Diese Leistungsbeschreibung sollte bis zum Ende des Masterplanverfahrens ihre Gültigkeit behalten.
Neue Leistungsbeschreibung in der Konsolidierungsphase
Die Konsolidierungsphase im Masterplanverfahren hat unmittelbar nach der Beendigung des Planungsateliers mit den Gemeinderatsbeschlüssen v. 23.7.2020 begonnen. Die Leistungsbeschreibung hätte um diese Beschlüsse wie in allen anderen Planungsphasen ergänzt werden müssen. Stattdessen wurde im Februar 2021 eine neue, verbindliche Leistungsbeschreibung an die Teams verschickt. Gemeinderat und Öffentlichkeit waren nicht einbezogen und hatten keine Kenntnis hiervon. Bis heute ist nicht klar, inwieweit die erste Leistungsbeschreibung einschließlich aller Gemeinderatsbeschlüsse als Bestandteil der Verträge weiterhin gültig ist oder ob sie durch die neue Leistungsbeschreibung ersetzt werden soll. Ein entsprechender Gemeinderatsbeschluss steht aus und wird von den Projektträgern auch nicht gewünscht.
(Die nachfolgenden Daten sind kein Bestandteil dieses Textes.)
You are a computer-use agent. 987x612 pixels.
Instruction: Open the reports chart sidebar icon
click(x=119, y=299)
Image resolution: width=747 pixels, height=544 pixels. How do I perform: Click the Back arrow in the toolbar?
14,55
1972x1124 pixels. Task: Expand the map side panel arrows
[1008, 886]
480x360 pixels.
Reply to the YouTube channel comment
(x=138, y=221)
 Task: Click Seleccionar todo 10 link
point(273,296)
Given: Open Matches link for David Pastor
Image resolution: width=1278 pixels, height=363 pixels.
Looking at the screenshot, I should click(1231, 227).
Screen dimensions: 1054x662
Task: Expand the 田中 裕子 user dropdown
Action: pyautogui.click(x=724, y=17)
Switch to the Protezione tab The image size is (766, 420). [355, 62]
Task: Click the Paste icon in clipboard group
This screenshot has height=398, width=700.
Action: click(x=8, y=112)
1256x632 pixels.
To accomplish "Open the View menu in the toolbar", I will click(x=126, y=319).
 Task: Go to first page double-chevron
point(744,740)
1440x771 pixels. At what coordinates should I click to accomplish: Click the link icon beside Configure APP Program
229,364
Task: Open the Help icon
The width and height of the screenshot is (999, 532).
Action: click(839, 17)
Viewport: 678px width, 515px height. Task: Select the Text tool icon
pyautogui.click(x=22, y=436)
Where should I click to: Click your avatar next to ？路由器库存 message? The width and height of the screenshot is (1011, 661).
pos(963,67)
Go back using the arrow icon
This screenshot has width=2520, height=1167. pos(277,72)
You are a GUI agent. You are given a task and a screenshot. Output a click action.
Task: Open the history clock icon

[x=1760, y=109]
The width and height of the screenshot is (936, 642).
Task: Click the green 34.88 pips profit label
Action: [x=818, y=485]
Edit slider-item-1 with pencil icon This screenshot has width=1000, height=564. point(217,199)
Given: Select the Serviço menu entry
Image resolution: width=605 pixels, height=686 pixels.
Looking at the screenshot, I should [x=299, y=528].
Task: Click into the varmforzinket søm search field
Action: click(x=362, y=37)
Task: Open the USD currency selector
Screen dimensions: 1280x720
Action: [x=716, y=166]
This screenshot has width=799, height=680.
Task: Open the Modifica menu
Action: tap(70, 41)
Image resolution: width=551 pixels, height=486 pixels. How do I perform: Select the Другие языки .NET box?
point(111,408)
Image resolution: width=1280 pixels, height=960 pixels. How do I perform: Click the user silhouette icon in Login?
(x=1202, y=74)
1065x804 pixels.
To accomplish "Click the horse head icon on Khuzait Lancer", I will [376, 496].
Konsolidierungsphase ohne Gemeinderat und Öffentlichkeit
Entgegen der Grundsätze von Transparenz und Ergebnisoffenheit, der Einbindung aller Akteure und einer umfassenden Bürgerbeteiligung wurde diese Phase von den Projektträgern ausgestaltet:
- Kein Kontakt zu den beauftragten Teams, keine Aussagen zu den Planungsfortschritten,
- keine Information über Zwischenstände an den Gemeinderat und keine Bürgerbeteiligung.
Bekannt wurden sogenannte Nutzergespräche mit von den Projektträgern ausgewählten Gesprächspartnern, bekannt wurde, dass die Konsolidierungsphase aus einem vorbereitenden und einem konkurrierenden Teil bestehen sollte, bekannt wurde auch, dass die Anzahl von zehn Mobilitätsvarianten auf zwei Varianten reduziert werden.
Nichts bekannt wurde über Inhalte und Ergebnisse aus den Nutzergesprächen, über die Arbeit der Teams und offen blieben viele Fragen zu den Berechnungen von Mobilitätsvarianten.
Im März 2021 wurde im Stadtentwicklungs- und Bauausschuss (SEBA) eine signifikante Verzögerung in der Konsolidierungsphase verkündet. Hintergrund sei die Mitteilung des Teams Höger, in der vorgegebenen Zeit nicht die Planungsleistungen nach der neuen Leistungsbeschreibung vom Februar 2021 erbringen zu können.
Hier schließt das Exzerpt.